WHAT TO DO: Return all of the records exactly.

GIVEN ENTRIES:

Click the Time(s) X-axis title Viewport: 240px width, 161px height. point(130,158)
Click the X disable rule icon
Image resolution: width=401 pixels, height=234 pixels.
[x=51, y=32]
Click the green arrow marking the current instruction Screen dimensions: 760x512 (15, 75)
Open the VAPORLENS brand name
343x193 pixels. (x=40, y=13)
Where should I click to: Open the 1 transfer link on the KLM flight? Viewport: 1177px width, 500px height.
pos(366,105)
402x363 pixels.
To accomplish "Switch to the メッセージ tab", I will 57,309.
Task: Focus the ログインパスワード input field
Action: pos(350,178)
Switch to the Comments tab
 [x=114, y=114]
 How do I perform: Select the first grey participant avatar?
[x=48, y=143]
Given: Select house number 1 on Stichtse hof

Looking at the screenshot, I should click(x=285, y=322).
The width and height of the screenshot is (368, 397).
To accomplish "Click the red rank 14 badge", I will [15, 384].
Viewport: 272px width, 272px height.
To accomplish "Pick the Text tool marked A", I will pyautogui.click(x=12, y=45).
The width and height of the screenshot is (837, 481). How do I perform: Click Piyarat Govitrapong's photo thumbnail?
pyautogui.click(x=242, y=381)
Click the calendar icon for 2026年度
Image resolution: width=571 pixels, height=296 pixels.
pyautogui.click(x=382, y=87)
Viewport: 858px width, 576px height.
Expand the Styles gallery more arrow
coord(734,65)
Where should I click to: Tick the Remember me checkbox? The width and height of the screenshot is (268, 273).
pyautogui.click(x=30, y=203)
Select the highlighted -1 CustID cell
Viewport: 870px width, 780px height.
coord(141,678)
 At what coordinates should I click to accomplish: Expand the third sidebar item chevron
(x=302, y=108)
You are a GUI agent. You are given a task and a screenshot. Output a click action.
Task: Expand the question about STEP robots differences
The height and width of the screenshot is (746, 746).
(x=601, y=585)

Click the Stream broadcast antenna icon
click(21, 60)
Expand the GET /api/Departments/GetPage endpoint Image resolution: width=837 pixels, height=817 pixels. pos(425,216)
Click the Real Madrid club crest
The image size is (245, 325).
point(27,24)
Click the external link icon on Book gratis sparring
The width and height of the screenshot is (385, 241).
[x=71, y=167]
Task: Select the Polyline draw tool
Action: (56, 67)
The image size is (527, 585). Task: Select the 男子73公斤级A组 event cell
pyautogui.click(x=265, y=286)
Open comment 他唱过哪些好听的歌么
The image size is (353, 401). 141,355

OUTPUT FOR THIS EXERCISE:
Click the Time(s) X-axis title Viewport: 240px width, 161px height. point(130,158)
Click the X disable rule icon
Image resolution: width=401 pixels, height=234 pixels.
[x=51, y=32]
Click the green arrow marking the current instruction Screen dimensions: 760x512 (15, 75)
Open the VAPORLENS brand name
343x193 pixels. (x=40, y=13)
Where should I click to: Open the 1 transfer link on the KLM flight? Viewport: 1177px width, 500px height.
pos(366,105)
402x363 pixels.
To accomplish "Switch to the メッセージ tab", I will 57,309.
Task: Focus the ログインパスワード input field
Action: pos(350,178)
Switch to the Comments tab
 [x=114, y=114]
 How do I perform: Select the first grey participant avatar?
[x=48, y=143]
Given: Select house number 1 on Stichtse hof

Looking at the screenshot, I should click(x=285, y=322).
The width and height of the screenshot is (368, 397).
To accomplish "Click the red rank 14 badge", I will [15, 384].
Viewport: 272px width, 272px height.
To accomplish "Pick the Text tool marked A", I will pyautogui.click(x=12, y=45).
The width and height of the screenshot is (837, 481). How do I perform: Click Piyarat Govitrapong's photo thumbnail?
pyautogui.click(x=242, y=381)
Click the calendar icon for 2026年度
Image resolution: width=571 pixels, height=296 pixels.
pyautogui.click(x=382, y=87)
Viewport: 858px width, 576px height.
Expand the Styles gallery more arrow
coord(734,65)
Where should I click to: Tick the Remember me checkbox? The width and height of the screenshot is (268, 273).
pyautogui.click(x=30, y=203)
Select the highlighted -1 CustID cell
Viewport: 870px width, 780px height.
coord(141,678)
 At what coordinates should I click to accomplish: Expand the third sidebar item chevron
(x=302, y=108)
You are a GUI agent. You are given a task and a screenshot. Output a click action.
Task: Expand the question about STEP robots differences
The height and width of the screenshot is (746, 746).
(x=601, y=585)

Click the Stream broadcast antenna icon
click(21, 60)
Expand the GET /api/Departments/GetPage endpoint Image resolution: width=837 pixels, height=817 pixels. pos(425,216)
Click the Real Madrid club crest
The image size is (245, 325).
point(27,24)
Click the external link icon on Book gratis sparring
The width and height of the screenshot is (385, 241).
[x=71, y=167]
Task: Select the Polyline draw tool
Action: (56, 67)
The image size is (527, 585). Task: Select the 男子73公斤级A组 event cell
pyautogui.click(x=265, y=286)
Open comment 他唱过哪些好听的歌么
The image size is (353, 401). 141,355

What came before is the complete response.